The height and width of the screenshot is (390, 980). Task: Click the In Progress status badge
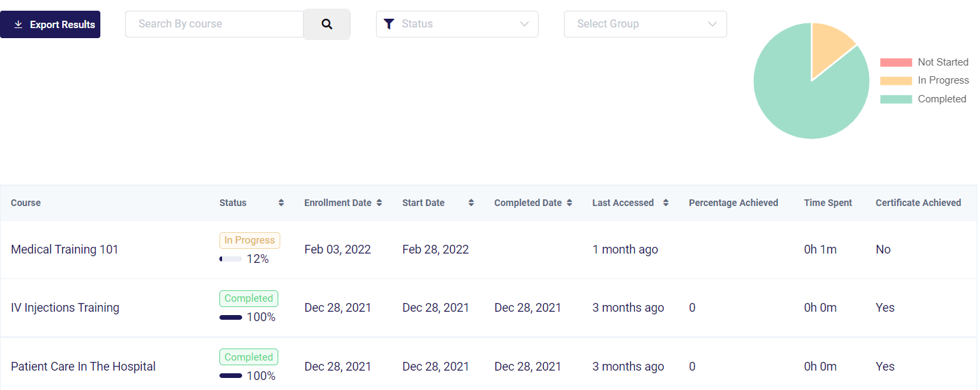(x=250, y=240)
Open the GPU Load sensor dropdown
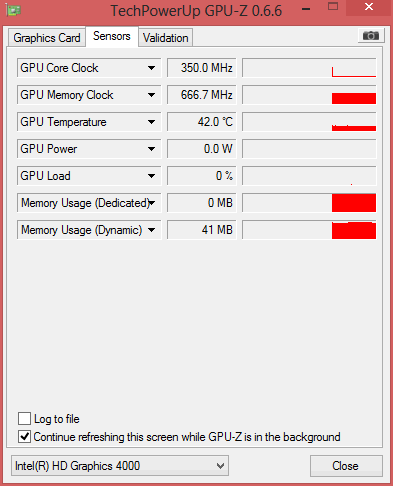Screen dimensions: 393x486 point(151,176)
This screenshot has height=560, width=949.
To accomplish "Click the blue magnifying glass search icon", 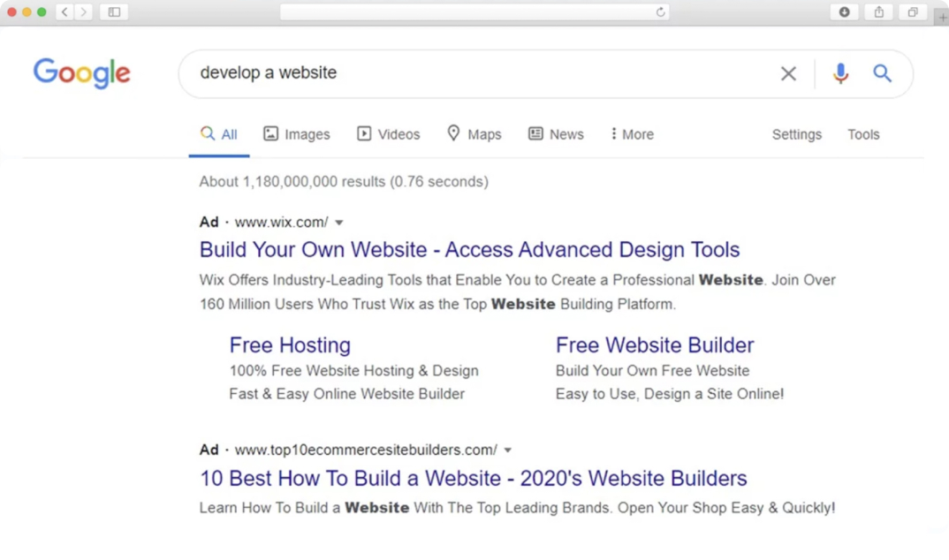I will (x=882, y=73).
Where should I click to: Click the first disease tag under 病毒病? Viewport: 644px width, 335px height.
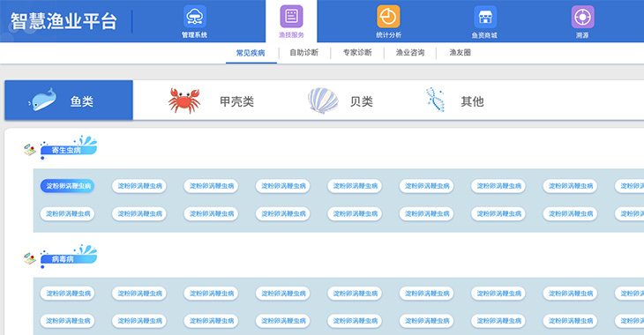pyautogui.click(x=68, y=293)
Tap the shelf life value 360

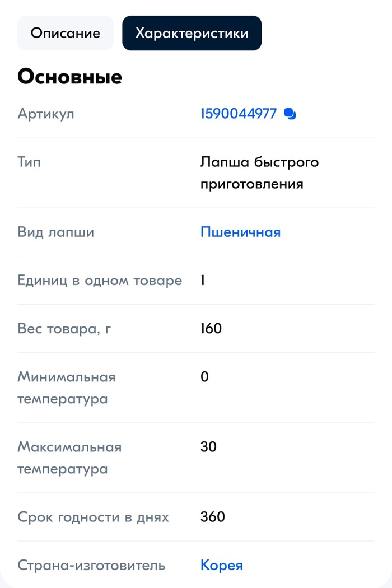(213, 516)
--
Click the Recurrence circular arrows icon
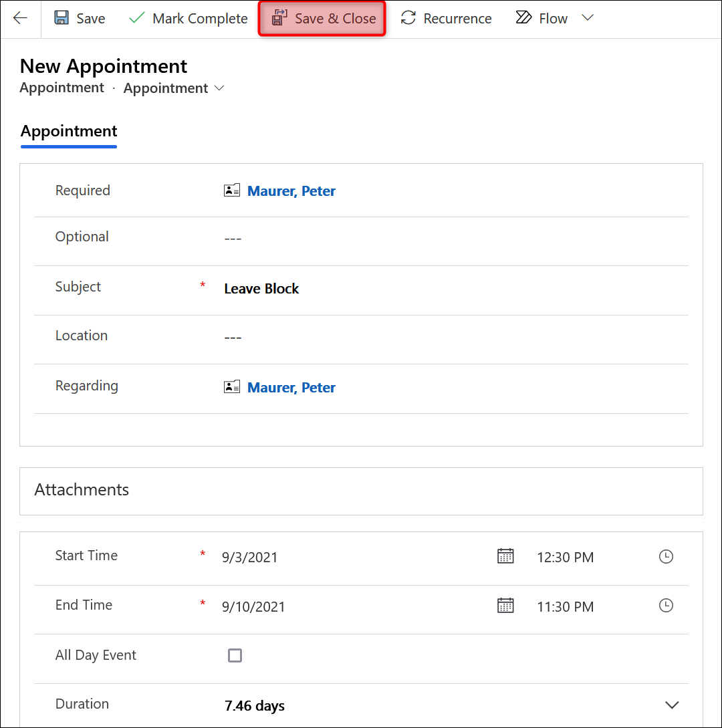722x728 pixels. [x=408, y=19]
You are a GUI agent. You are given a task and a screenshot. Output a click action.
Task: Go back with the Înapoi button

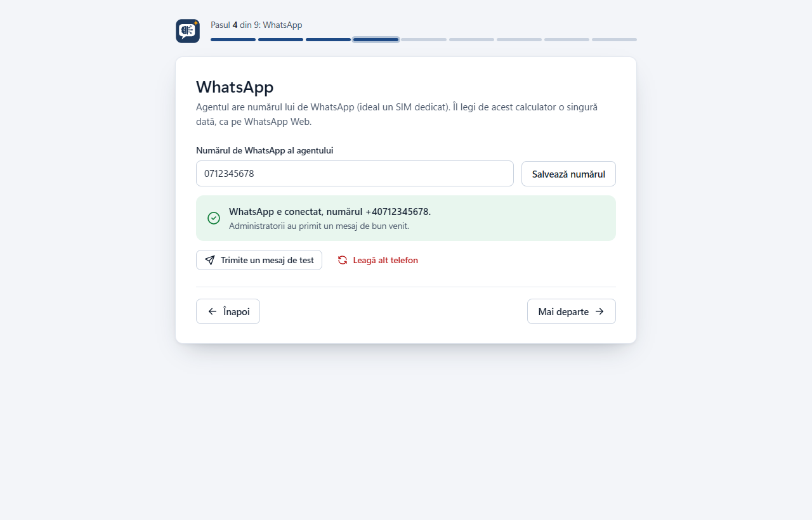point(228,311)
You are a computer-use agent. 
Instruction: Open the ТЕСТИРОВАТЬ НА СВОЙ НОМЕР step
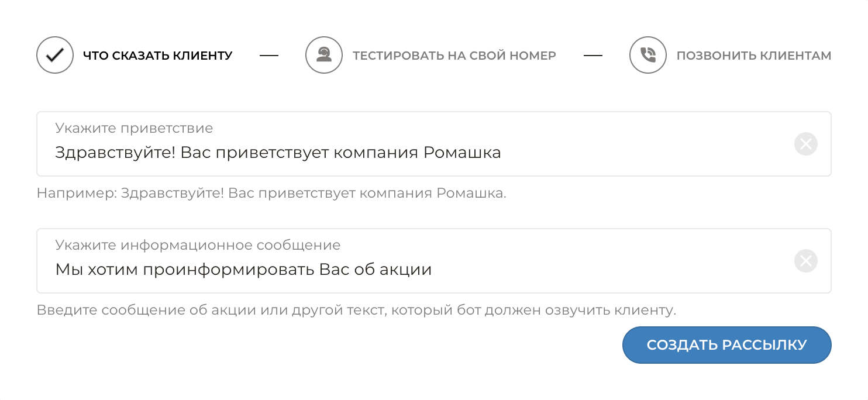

- _BRIEF_: In the records above, find the lines holding "agent". Copy each one.

- _WRITTEN ANSWER_:
You are a GUI agent. You are given a task and a screenshot. Output a click action.
You are a computer-use agent. 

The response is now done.